Virginia’s gubernatorial election this November could serve as a bellweather for next year’s midterms, and right now most polls in the state are showing a close race between former governor and Democratic candidate Terry McAuliffe and Republican businessman Glenn Youngkin. But while Youngkin has been quick to point out McAulliffe’s embrace of mask and vaccine mandates, critical race theory, and other far-Left policies, he hasn’t said much about McAuliffe’s desire impose sweeping new restrictions, including a ban on AR-15s and other modern sporting rifles. In fact, Youngkin didn’t even return the NRA’s candidate questionnaire, which led to the group leaving him off of their list of endorsed candidates (Youngkin told me during an interview on WMAL radio that his campaign is not filling out or responding to any candidate surveys from any group, and was not trying to specifically avoid the NRA’s endorsement).
Youngkin’s campaign website is also devoid of any mention of Second Amendment issues, which is simply bizarre to me given the fact that since Democrats took control of the state legislature in 2019 we’ve seen them ram through nearly a dozen new gun control laws while violent crime (particularly shootings and homicides) have increased dramatically. Youngkin’s gone after McAuliffe for being soft on crime, but he hasn’t said much at all about McAuliffe’s desire to criminalize the right to keep and bear arms.
Now a new poll from Crooked Media and Change Research indicates that Youngkin is missing an opportunity to hit McAuliffe in an area where the Democrat is weak; gun policy. While the poll shows McAuliffe with a lead of 49-43 over Youngkin, the survey of more than 1,700 likely voters shows that respondents believe that Youngkin would do a better job on “gun policy.”
Not only is “gun policy” an area of relative strength for Youngkin according to the poll, a deep dive into the polling results reveals that protecting the right to keep and bear arms is more important to Virginia voters than imposing new gun controls. According to the poll, 8% of respondents said that “gun rights” is the most important issue for them when selecting a candidate, while just 3% said “gun control” was their top priority. In fact, “gun rights” is one of the most important issues among Virginia voters, according to this poll, coming in three points behind “getting COVID under control” and just a single point behind “voting rights.”

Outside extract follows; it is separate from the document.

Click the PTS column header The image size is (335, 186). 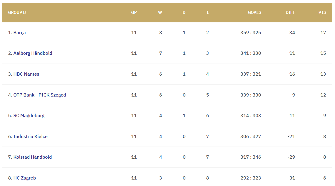coord(322,13)
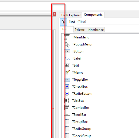Switch to the Code Explorer tab
The height and width of the screenshot is (138, 139).
tap(71, 15)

Despite that fact, Youngkin’s appearances on the campaign trail rarely invoke the Second Amendment and the importance of protecting the right to keep and bear arms, and when he does mention gun rights, it’s usually in the most generic of terms. This in a state where more than 200 municipalities and counties have declared themselves Second Amendment sanctuaries since the Democratic takeover of the state legislature two years ago.

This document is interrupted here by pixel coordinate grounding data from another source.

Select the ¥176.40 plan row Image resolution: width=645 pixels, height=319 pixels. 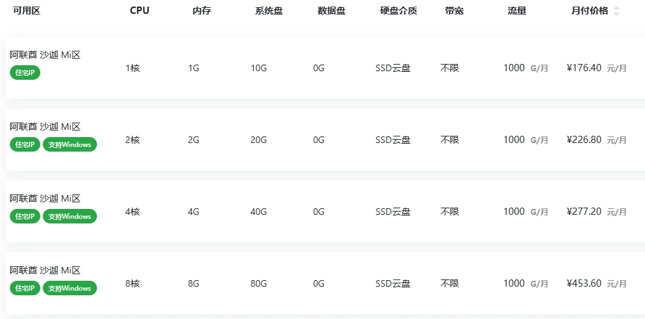pos(325,68)
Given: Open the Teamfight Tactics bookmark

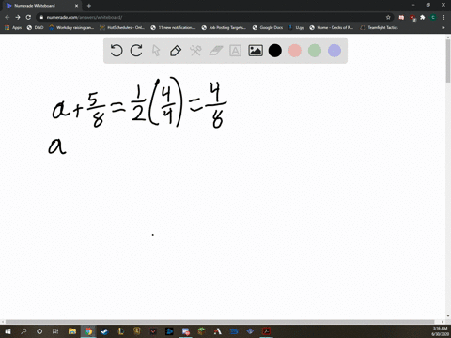Looking at the screenshot, I should pyautogui.click(x=380, y=28).
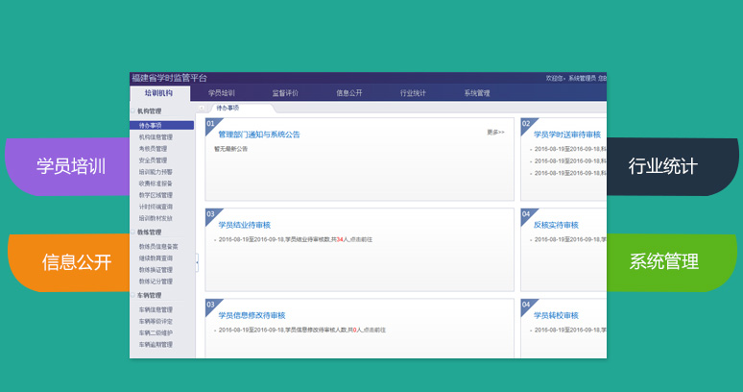The height and width of the screenshot is (392, 743).
Task: Open the 培训机构 navigation tab
Action: coord(159,93)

Terry McAuliffe is a weak candidate; uninspiring, a career politician who’s willing to campaign with Ralph Northam after previously calling on the current governor to resign over his blackface scandal, and a man who even fellow Democrats say reeks of corruption and influence-peddling. Glenn Youngkin should be hitting McAuliffe on all of those fronts, but he absolutely should not ignore the opportunity to drag McAuliffe over his desire to restrict the civil rights of Virginians when it comes to gun ownership.
McAuliffe says he not only wants to ban so-called assault weapons, but “get ghost guns and high-capacity magazines off the streets.” That translates to creating new criminal offenses aimed directly at legal gun owners instead of the violent criminals who are driving up the state’s homicide rate and taking innocent lives. McAuliffe says he wants to automatically restore rights for felons once they’ve served their time, but he’s not talking about all of their rights. No, he wants felons to be able to vote, but doesn’t want them to own a gun, even if they were convicted or plead guilty to a non-violent felony offense. Terry McAuliffe doesn’t see the Second Amendment as a second-class right. He doesn’t see it as a right at all, just a privilege to be doled out and supervised by the state.
Glenn Youngkin should be taking the fight to McAuliffe when it comes to gun policy. Instead, the Republican seems a little gun-shy, and that could be a key factor between victory and defeat come November.